Virginia Medical Malpractice Act - a Lawyer's Commentary

Medical malpractice in Virginia often results in serious personal injury. Common examples of medical malpractice are patient falls, medication errors, surgical oversights, condition misdiagnoses, and treatment failures. All healthcare providers are liable to patients for personal injury damages caused by medical malpractice.

The Virginia Medical Malpractice Act covers hospitals, HMOs, nursing homes, physicians, dentists, pharmacists, registered nurses, licensed practical nurses, optometrists, podiatrists, chiropractors, physical therapists, physical therapy assistants, clinical psychologists, clinical social workers, professional counselors, and licensed dental hygienists. See, Va. Code Ann. 8.01-581.1, et seq. The Act requires all such healthcare providers to use the “degree of skill and diligence practiced by a reasonably prudent practitioner in the [same or related] field of practice of specialty”. Otherwise, the healthcare provider is guilty of medical malpractice in Virginia for causing personal injury.
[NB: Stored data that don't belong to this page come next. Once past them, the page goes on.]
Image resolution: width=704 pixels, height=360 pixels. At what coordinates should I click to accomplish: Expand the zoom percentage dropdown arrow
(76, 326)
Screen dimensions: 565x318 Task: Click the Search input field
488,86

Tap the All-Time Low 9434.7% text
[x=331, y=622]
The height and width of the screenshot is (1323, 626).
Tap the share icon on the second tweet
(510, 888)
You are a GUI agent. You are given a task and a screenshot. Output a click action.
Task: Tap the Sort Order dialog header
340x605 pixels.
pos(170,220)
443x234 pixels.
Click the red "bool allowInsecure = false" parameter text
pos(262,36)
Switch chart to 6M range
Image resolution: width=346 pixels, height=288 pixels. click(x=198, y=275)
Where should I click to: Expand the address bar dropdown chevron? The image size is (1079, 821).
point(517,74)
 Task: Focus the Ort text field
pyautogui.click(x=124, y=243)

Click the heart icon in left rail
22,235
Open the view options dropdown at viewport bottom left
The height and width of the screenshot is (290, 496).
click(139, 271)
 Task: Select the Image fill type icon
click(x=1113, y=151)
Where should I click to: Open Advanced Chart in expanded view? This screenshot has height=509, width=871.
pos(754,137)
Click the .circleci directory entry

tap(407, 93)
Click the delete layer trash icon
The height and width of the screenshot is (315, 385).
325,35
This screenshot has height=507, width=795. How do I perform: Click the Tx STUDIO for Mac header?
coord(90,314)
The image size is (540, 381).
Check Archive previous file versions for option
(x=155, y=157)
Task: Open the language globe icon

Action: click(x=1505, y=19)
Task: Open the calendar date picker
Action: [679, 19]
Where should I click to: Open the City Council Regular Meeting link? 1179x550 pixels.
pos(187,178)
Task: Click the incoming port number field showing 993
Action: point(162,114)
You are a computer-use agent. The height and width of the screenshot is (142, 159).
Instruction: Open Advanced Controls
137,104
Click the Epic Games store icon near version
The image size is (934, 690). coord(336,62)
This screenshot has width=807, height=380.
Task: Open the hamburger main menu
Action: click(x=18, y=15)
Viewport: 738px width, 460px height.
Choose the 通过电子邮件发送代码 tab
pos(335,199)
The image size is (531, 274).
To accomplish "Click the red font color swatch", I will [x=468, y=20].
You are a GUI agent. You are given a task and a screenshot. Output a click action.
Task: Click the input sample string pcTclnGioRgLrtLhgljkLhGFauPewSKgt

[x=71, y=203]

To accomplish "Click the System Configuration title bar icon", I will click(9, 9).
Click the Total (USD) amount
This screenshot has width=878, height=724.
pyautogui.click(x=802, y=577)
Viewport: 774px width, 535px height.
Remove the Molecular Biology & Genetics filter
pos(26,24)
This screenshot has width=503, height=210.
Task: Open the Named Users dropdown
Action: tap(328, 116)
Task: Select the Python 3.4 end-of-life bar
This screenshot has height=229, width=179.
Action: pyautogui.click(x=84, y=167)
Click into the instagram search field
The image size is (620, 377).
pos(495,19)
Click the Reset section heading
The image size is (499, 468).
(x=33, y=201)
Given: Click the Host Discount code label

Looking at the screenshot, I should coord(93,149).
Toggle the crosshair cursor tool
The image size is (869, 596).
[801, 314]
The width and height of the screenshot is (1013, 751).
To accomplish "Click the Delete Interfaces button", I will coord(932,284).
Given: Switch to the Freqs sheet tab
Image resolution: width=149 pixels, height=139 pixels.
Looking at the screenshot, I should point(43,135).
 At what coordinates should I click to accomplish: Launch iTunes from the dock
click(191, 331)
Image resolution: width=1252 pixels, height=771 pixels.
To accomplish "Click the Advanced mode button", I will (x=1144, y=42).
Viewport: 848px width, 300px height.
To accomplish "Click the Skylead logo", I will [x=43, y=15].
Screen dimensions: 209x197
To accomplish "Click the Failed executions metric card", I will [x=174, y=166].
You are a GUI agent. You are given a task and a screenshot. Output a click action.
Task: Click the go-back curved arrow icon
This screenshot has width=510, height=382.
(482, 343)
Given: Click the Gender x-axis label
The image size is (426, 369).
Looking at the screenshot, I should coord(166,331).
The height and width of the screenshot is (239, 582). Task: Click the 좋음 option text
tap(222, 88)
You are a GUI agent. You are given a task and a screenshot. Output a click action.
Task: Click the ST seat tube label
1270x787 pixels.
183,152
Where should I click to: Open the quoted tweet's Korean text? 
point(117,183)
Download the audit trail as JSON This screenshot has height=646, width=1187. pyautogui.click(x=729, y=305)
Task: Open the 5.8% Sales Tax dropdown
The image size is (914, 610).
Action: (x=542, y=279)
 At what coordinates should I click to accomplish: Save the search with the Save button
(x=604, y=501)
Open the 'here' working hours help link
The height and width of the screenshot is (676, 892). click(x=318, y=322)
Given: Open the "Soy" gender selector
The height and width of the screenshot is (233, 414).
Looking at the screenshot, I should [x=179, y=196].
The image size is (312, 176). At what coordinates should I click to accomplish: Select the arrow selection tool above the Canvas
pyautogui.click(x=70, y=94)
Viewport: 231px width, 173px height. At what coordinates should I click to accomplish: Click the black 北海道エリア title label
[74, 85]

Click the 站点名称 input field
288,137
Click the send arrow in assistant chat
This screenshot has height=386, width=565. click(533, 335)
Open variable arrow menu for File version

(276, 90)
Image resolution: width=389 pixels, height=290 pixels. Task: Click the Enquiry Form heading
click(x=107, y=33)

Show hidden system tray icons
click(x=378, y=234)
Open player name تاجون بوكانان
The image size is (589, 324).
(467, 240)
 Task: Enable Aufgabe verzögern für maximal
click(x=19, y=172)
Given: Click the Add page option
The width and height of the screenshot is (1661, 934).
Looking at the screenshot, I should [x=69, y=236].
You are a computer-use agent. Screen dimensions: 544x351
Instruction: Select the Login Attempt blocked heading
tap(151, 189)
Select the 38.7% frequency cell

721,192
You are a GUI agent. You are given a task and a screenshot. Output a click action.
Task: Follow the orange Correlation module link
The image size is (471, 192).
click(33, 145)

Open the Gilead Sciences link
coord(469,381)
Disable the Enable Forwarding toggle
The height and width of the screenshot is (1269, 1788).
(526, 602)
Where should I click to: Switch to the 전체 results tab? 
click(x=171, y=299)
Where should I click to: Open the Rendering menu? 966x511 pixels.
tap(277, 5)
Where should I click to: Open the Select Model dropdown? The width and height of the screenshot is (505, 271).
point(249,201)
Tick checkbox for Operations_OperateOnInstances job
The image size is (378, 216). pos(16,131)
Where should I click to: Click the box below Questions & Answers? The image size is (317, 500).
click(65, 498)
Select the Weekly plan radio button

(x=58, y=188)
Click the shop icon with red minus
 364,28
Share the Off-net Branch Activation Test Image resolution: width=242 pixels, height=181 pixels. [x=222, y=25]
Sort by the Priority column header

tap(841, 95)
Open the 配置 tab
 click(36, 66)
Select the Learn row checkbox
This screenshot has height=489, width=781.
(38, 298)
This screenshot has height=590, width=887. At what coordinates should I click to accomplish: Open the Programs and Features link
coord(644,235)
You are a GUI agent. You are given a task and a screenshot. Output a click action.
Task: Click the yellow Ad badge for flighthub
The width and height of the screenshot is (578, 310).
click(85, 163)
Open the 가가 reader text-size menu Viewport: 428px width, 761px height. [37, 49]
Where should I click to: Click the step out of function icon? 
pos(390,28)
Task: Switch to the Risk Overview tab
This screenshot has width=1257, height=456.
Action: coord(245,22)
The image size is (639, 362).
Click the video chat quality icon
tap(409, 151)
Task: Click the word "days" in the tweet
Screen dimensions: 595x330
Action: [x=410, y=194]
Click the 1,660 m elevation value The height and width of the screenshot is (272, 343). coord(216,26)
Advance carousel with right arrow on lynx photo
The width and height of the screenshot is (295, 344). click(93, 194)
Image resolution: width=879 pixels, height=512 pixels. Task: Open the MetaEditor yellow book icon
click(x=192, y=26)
The Virginia Medical Malpractice Act inequitably “caps” all personal injury awards to patients. The medical malpractice cap was increased to $2,000,000.00 effective July 1, 2008. Any award for personal injury in excess of the cap must be reduced to it by the court. The cap should be increased legislatively to cover catastrophic personal injuries in Virginia in excess of it and the ravages of compounding annual inflation.